I guess Eric Estrada was yesterday's news by 1983, so they tried to insert a new hunk (Penhall).  I'd stopped watching the show by this point.

Now we get into a section called "Faces and More Faces" - your average snapshots of celebs of the day.  Diana Ross boogieing with Julio Iglesias is a treat, as is Morgan Fairchild's cleavage.  And Greystoke was a dreadful Tarzan movie

Before there was Lady Gaga, there was the far superior Dale Bozzio.

Cathy Lee Crosby gets "Traffic Violator of the Year" for her enormous amount of traffic citations.  I have a feeling if this were you or me, we'd be in court, not winning awards.

Oh - look out.  Sly is making the infamous sequel to Saturday Night Fever.  Quick - somebody go back in time and tell him to stop!

This picture of Herschel Walker is destined to go down as one of my favorite scans ever.  I remember his days at Georgia well, and then HWT's days with a few teams in the NFL.. but I'd forgotten about the USFL days.  They let you on without graduating college - a controversial thing in those days.

Oh, dear God the haircut, the frills around her neck - it's awful.  Arguments to the contrary are invalid.

This is from a stupid little article called "Inner Enemy" - just some psychobabble from psychologist George Bach. The article isn't worth repeating, but the highly disturbing image is.

We'll end with some trivia.  Can you answer these without cheating?  You should know #5 as we reviewed this movie on Retrospace a few years back.


  1. Man I miss King Biscuit (not that we do not have a lot more - too much? - music availability these days).

    Any chance the Dial-A-Lash model is Joan Severance?

    Trivia quiz - got them all except question 2.

  2. I do remember the Dial-A-Lash commercials, and that is indeed Joan Severance. And Mr. T never disemboweled anyone with his teeth because nobody died in an A-Team episode.

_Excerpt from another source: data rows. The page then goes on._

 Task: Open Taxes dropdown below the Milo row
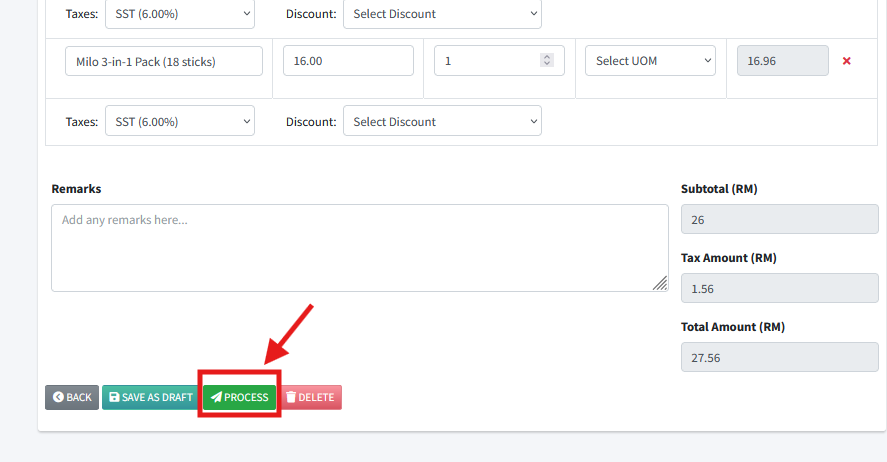point(179,122)
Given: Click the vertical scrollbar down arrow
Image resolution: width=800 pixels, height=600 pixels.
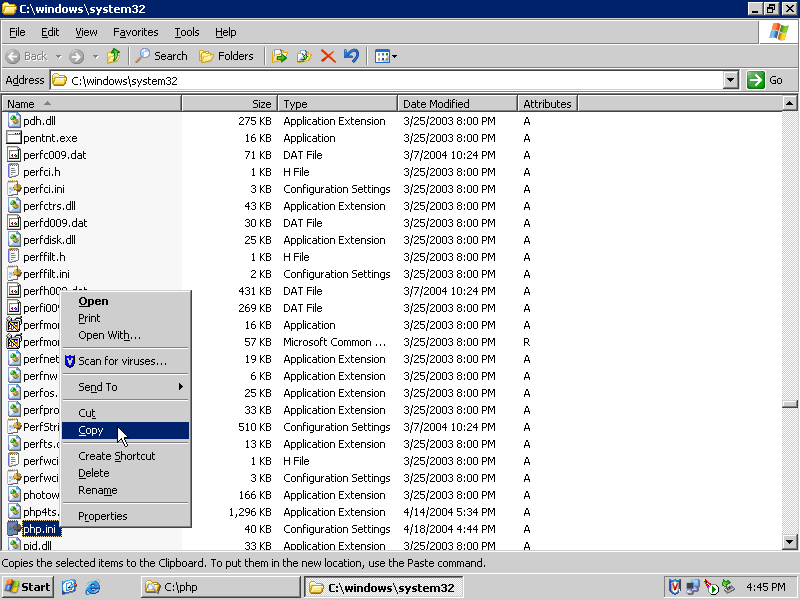Looking at the screenshot, I should pyautogui.click(x=790, y=542).
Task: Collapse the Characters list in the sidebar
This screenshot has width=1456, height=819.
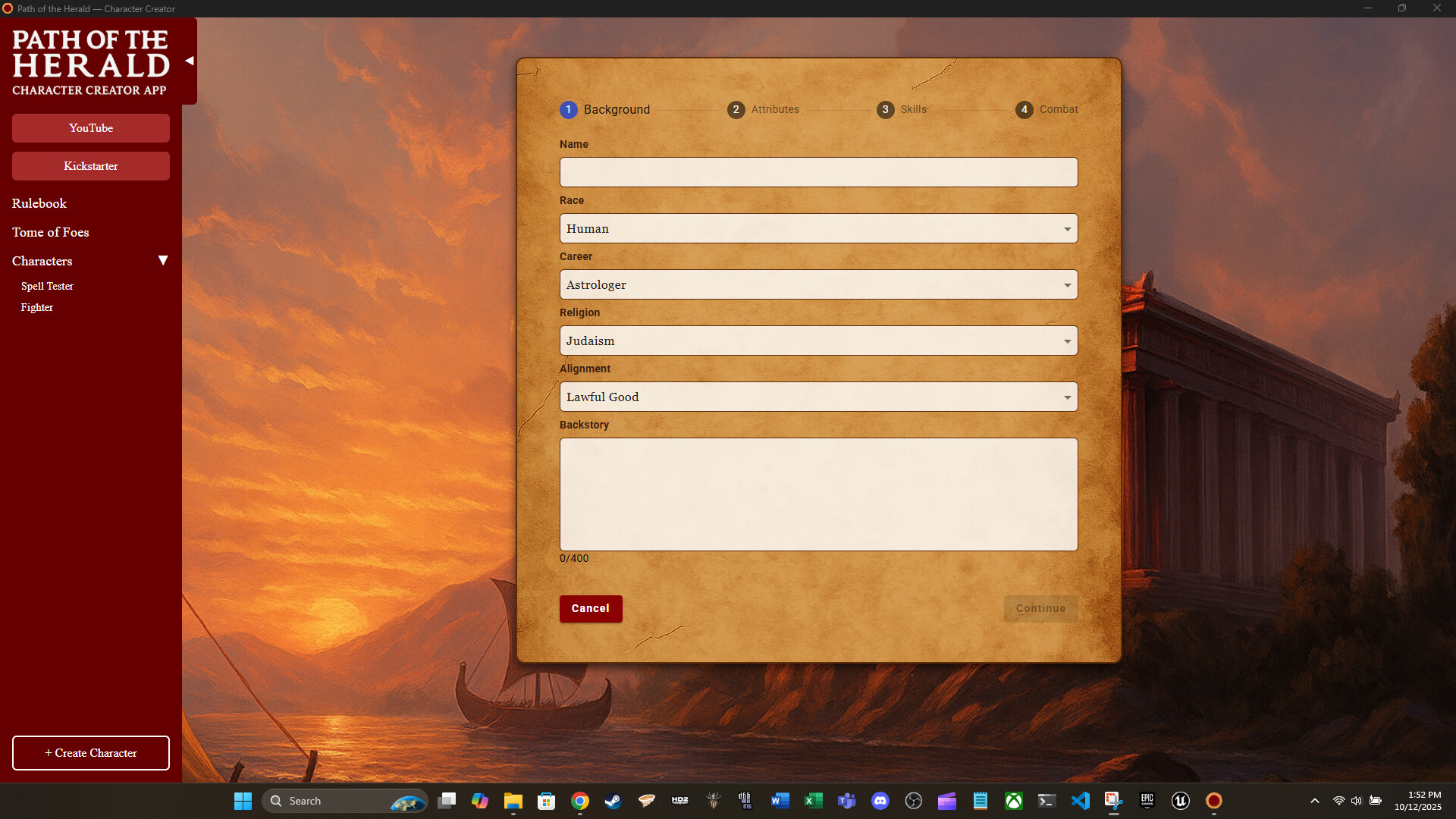Action: click(x=163, y=260)

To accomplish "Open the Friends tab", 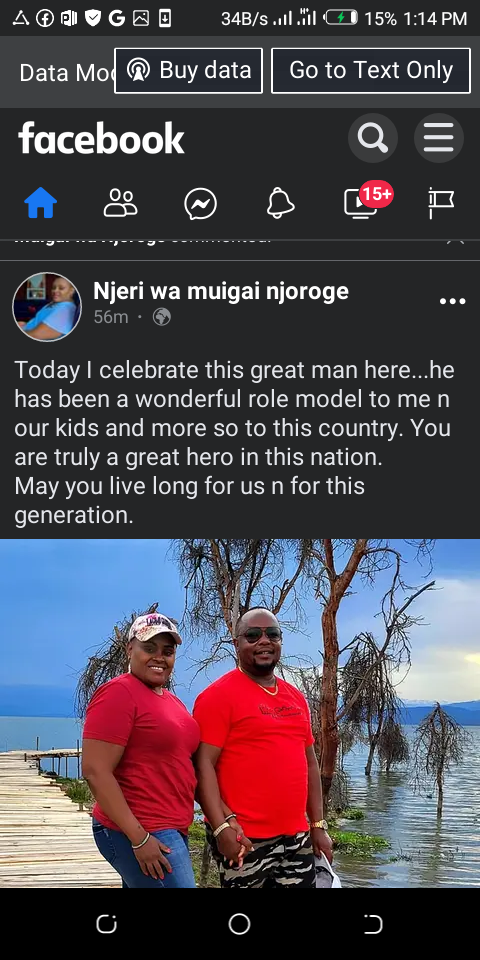I will (121, 203).
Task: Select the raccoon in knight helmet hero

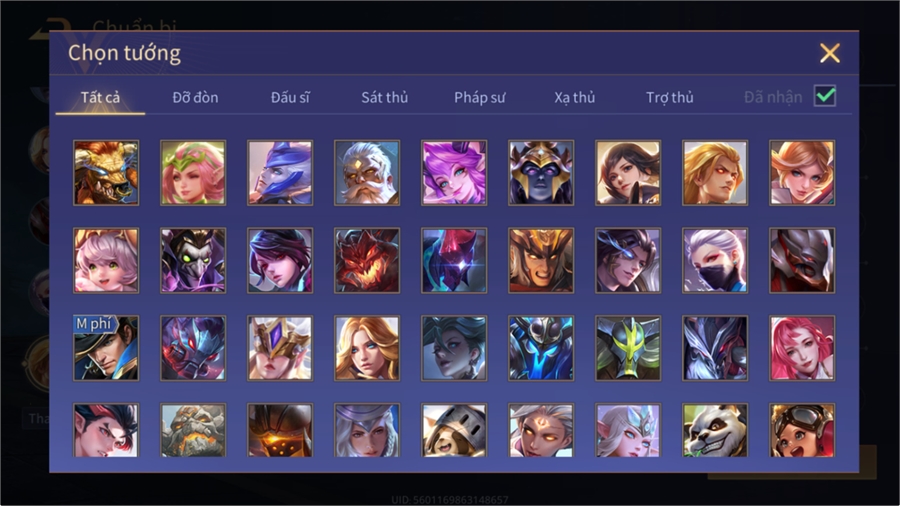Action: point(454,430)
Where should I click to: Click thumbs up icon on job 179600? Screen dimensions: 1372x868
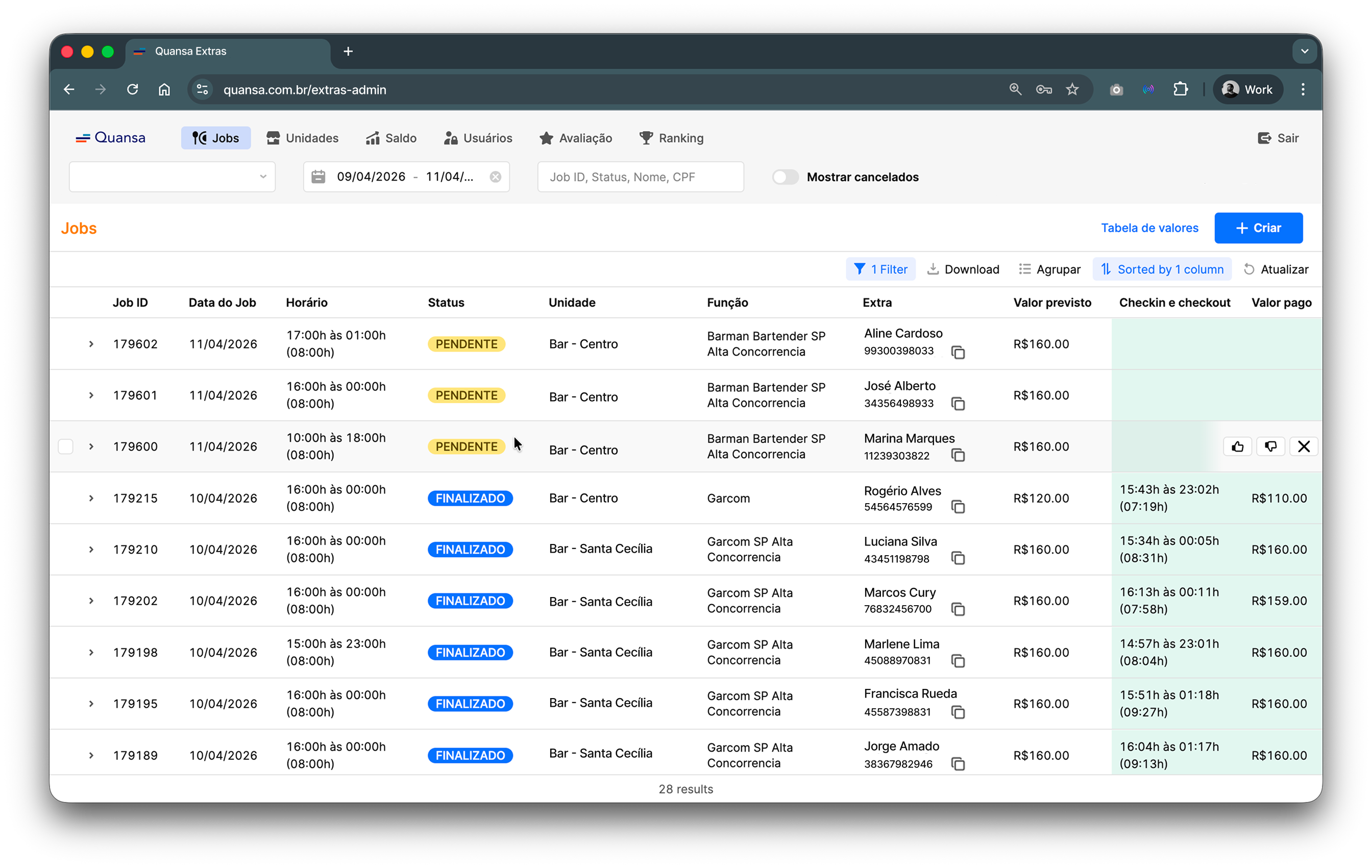click(1237, 447)
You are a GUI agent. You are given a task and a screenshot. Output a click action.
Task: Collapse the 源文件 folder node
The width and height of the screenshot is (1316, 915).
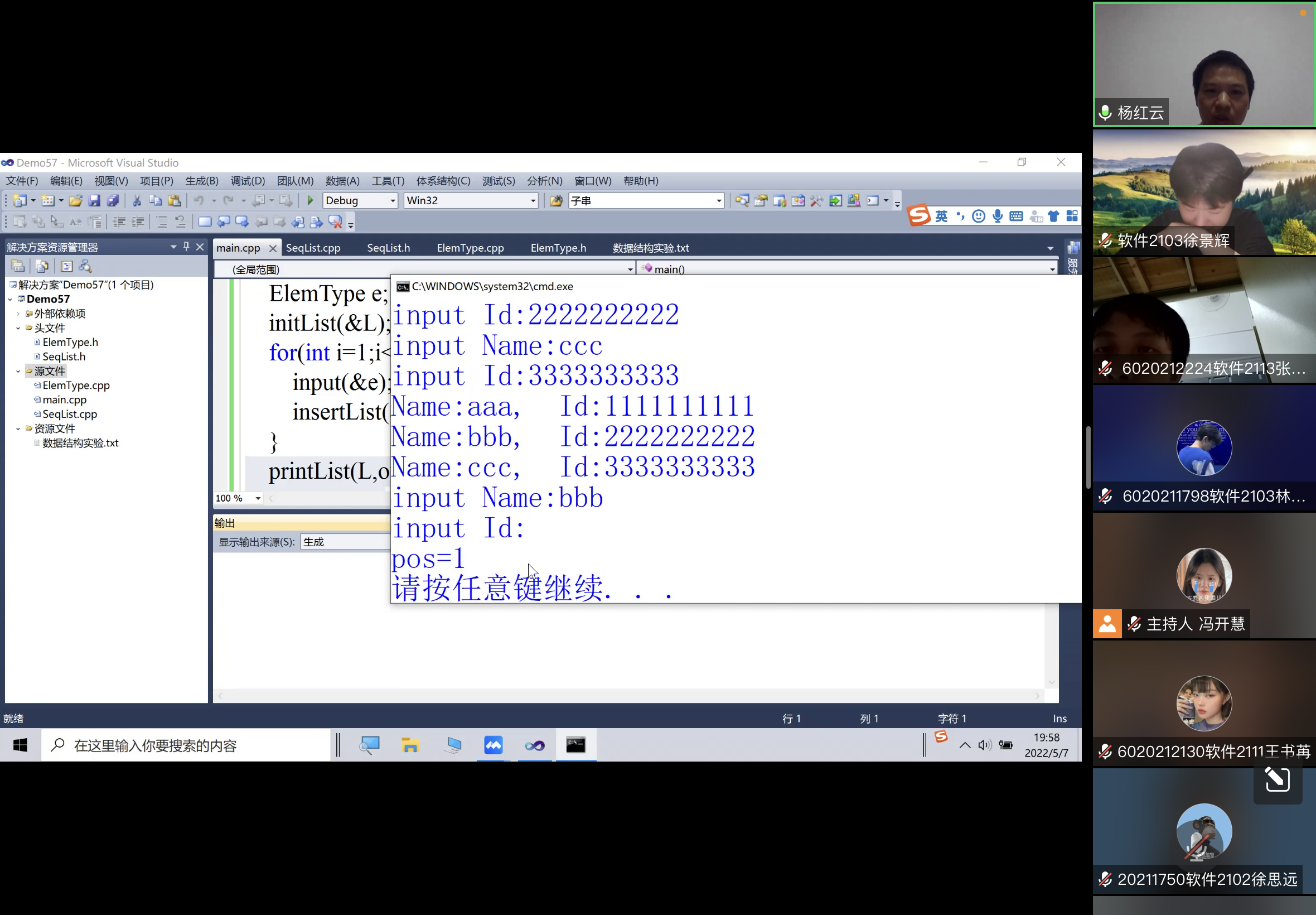18,371
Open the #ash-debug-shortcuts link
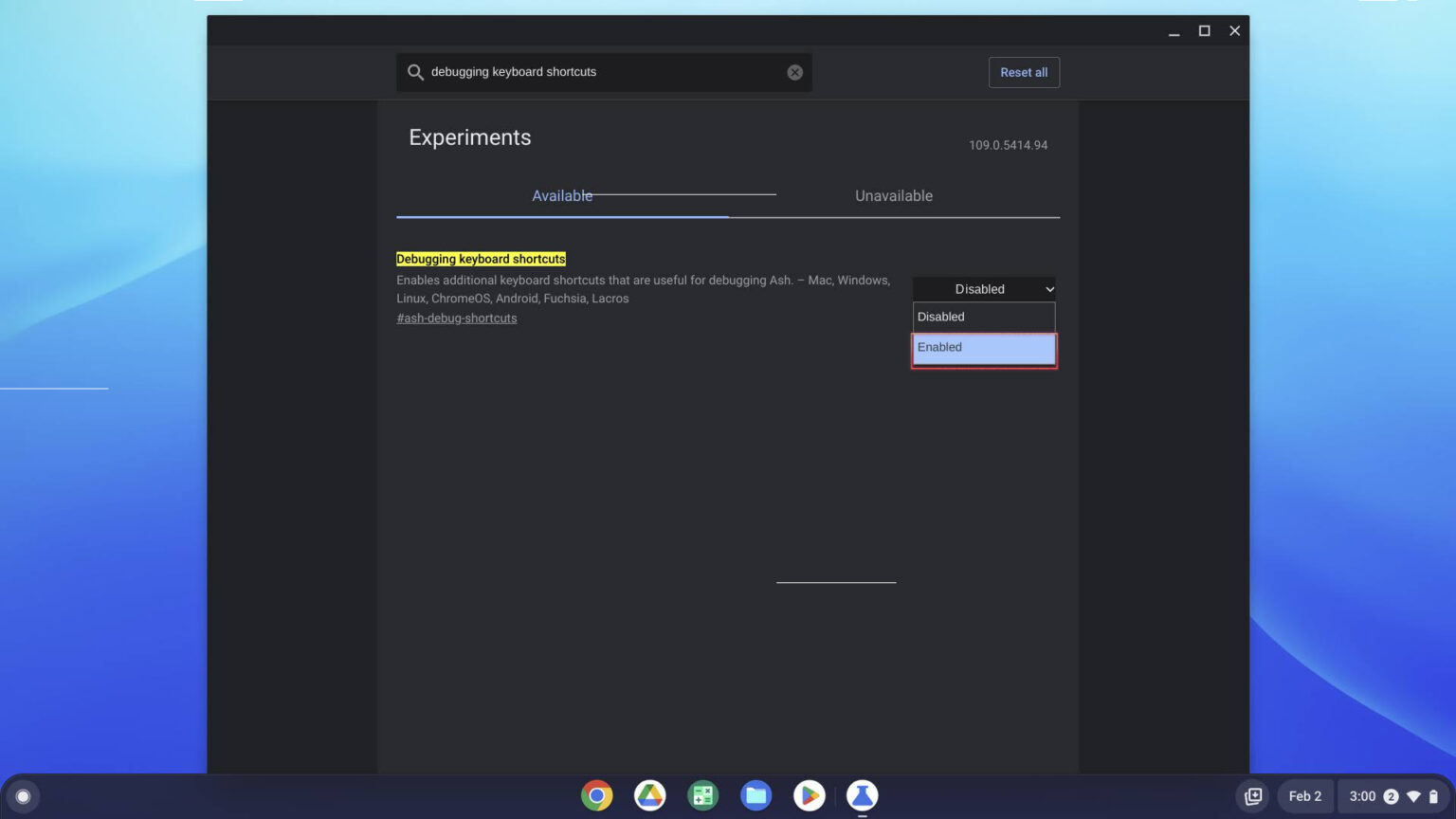Image resolution: width=1456 pixels, height=819 pixels. 456,318
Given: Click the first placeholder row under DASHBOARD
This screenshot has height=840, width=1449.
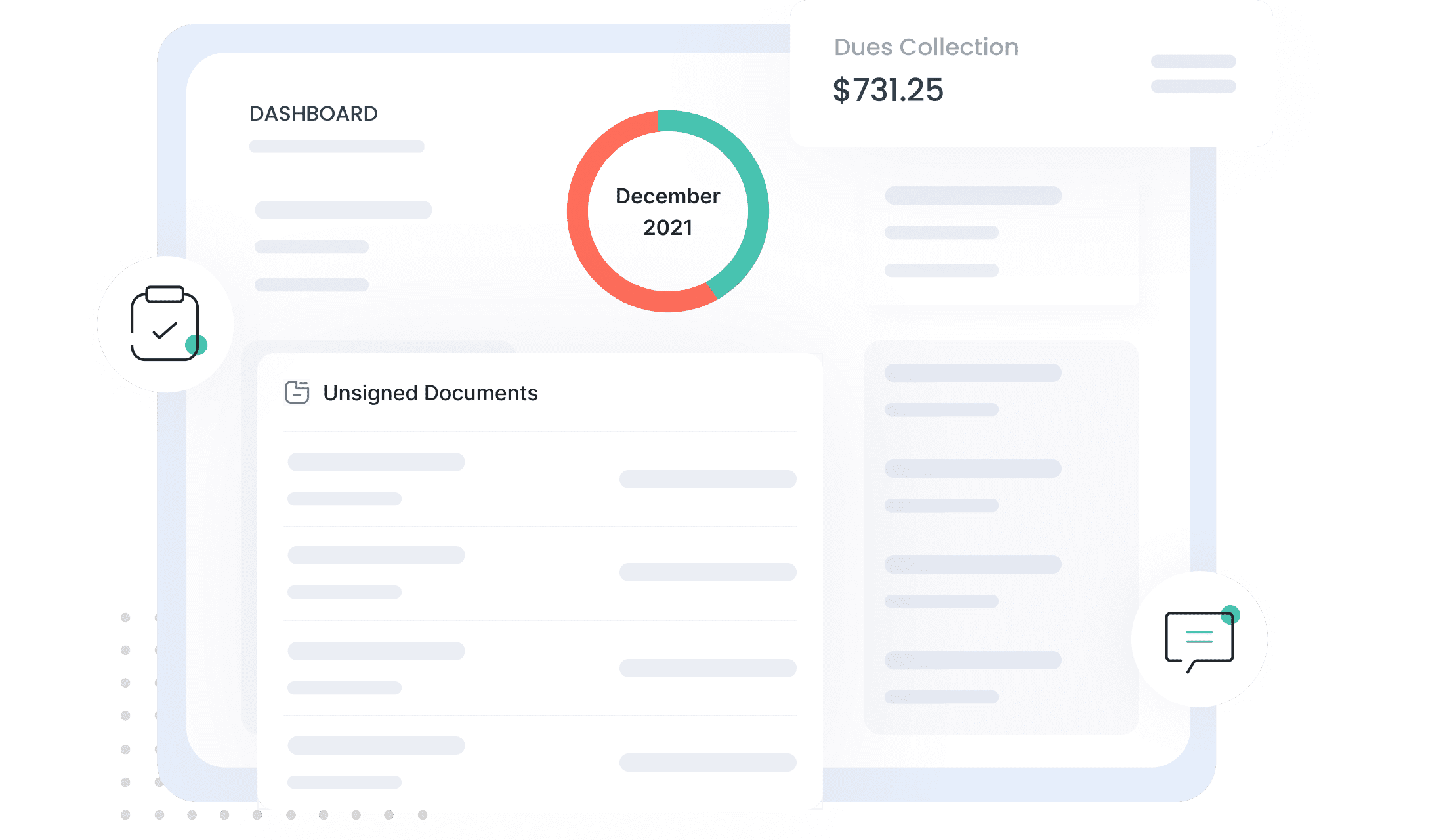Looking at the screenshot, I should pyautogui.click(x=336, y=146).
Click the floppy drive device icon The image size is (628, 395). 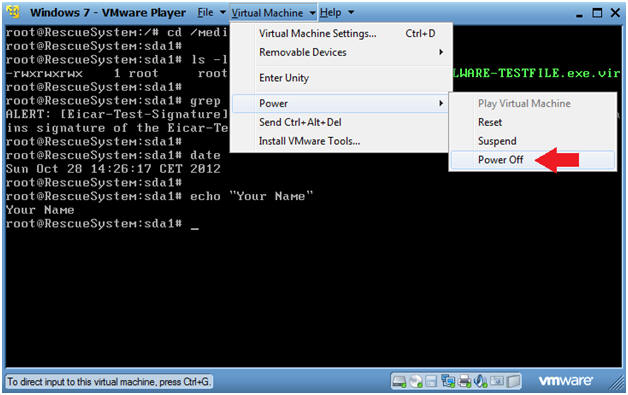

  3. Notice how men posed in Speedos/skimpy bathing suits without a hint of irony or self consciousness back then. They would appear on things such as "Battle of the network Stars" in prime time time clad in nothing but those. Of course, it helped if one had the body for it. People laugh at (or are repulsed by) this now, just like men's short shorts of the 70s/80s, but it was simply what was worn. If you ask me, they looked a lot better than the baggy, saggy Bozo shorts and bathing suits men wear now.

  4. Speaking of Morgan Fairchild, a week or so ago I saw her guest star in a 1977 episode of The Bob Newhart Show, specifically "Grand Delusion". That may have been her very first TV appearance.

    Interestingly, the episode was directed by Dick Martin of Laugh-In fame. He directed a total of eleven episodes of The Bob Newhart Show in the last two seasons.

  5. Morgan was on TV before that for a few years as Jennifer on Search for Tomorrow.